── Extrait du document

La publication d’échanges téléphoniques entre Okab Sakr et des rebelles syriens par le journal al-Akhbar a fait l’effet d’une bombe au Liban. Le journaliste Radwan Mortada divulgue à Magazine les dessous de ces révélations.

Ce n’était finalement qu’un secret de polichinelle. Nié jusqu’à, il y a encore quelques jours, par médias interposés, par le principal intéressé, Okab Sakr.
Acculé par les enregistrements révélés depuis le 29 novembre par al-Akhbar, le député chiite du Courant du futur a confirmé les faits. Dans un entretien accordé lundi au journal saoudien As-Sharq al-Awsat, Sakr a authentifié les enregistrements. «Oui, c’est ma voix et ce sont mes mots. Je n’ai pas l’habitude de nier ma voix et ma parole et je n’ai pas honte de ce que j’ai fait et de ce que je suis en train de faire. Ce que je fais représente ma profonde conviction et correspond aux intérêts du Liban», déclare-t-il.
Le grand déballage des conversations entre Okab Sakr et plusieurs personnes appartenant à l’Armée syrienne libre, ou plus largement aux rebelles syriens, a été révélé en exclusivité par le quotidien al-Akhbar, réputé proche du camp du 8 mars. Le journal a été approché par une source, voici quelques semaines de cela.
«Notre source a contacté le journal et il a demandé mes coordonnées», raconte Radwan Mortada, le journaliste qui a révélé les enregistrements. «Il souhaitait me parler car il savait que j’avais écrit sur la Syrie et en particulier sur les différentes composantes de l’opposition, notamment à Idleb ou Alep», poursuit-il.
D’abord, méfiant, Mortada prévient son interlocuteur de ne pas lui faire perdre son temps, s’il ne dispose pas de preuves réelles. «J’ai souvent été contacté dans ce cadre et cela n’avait jamais mené à rien», dit-il. La source demande alors à Radwan Mortada de lui communiquer son identifiant Skype. «Quelques secondes plus tard, il m’envoie un extrait sonore où l’on entend la voix d’Okab Sakr». Dubitatif, car on peut aisément trafiquer les voix avec les technologies d’aujourd’hui, le journaliste reconnaît néanmoins la voix du député. Sa source, elle, lui indique que «tous les experts du monde confirmeront qu’il s’agit bien de la voix» de l’élu chiite de Zahlé. Malgré cette assurance, Mortada et son rédacteur en chef décident, par mesure de sécurité, de recourir à trois experts indépendants afin d’authentifier les enregistrements. «Ils nous ont confirmé qu’il s’agissait bien de la voix de Sakr», indique le journaliste. «La seule condition posée par notre source était que ces enregistrements soient publiés immédiatement, mais nous avons fini par le convaincre d’attendre la fin du conflit à Gaza», explique Mortada.

────
── Données affichées

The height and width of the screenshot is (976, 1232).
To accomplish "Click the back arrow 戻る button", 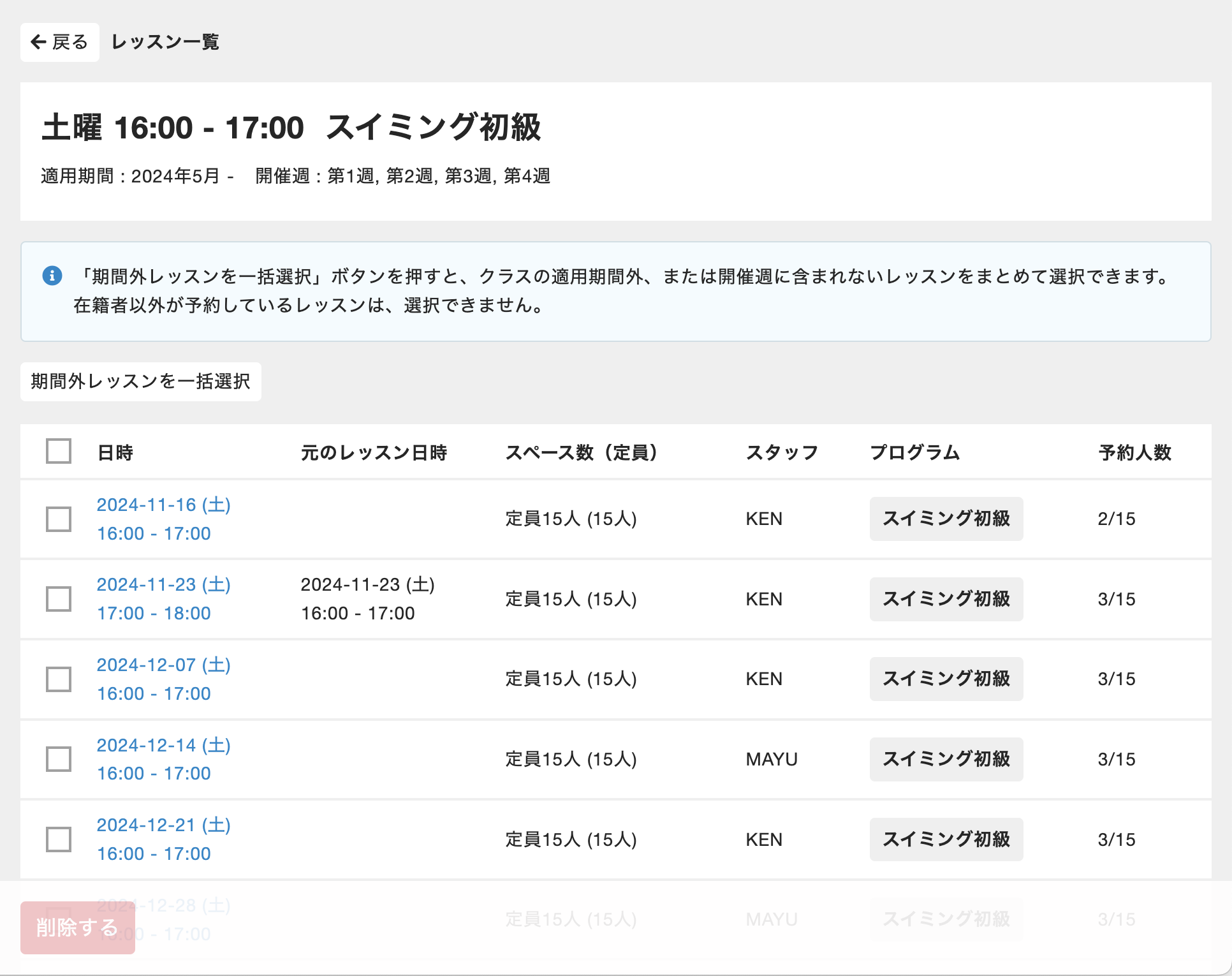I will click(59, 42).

────
── Données affichées

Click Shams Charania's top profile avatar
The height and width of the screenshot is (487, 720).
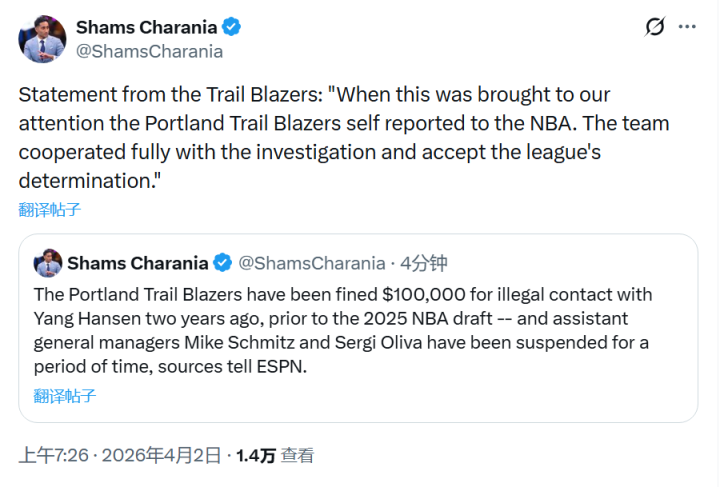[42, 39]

────

> [Consigne]: D'après l'extrait sur les enregistrements d'Okab Sakr, à combien d'experts indépendants Mortada et son rédacteur en chef ont-ils fait appel pour authentifier les enregistrements ? Ces entrées n'ont aucun rapport avec l'extrait.

> [Réponse]: Ils ont fait appel à trois experts indépendants.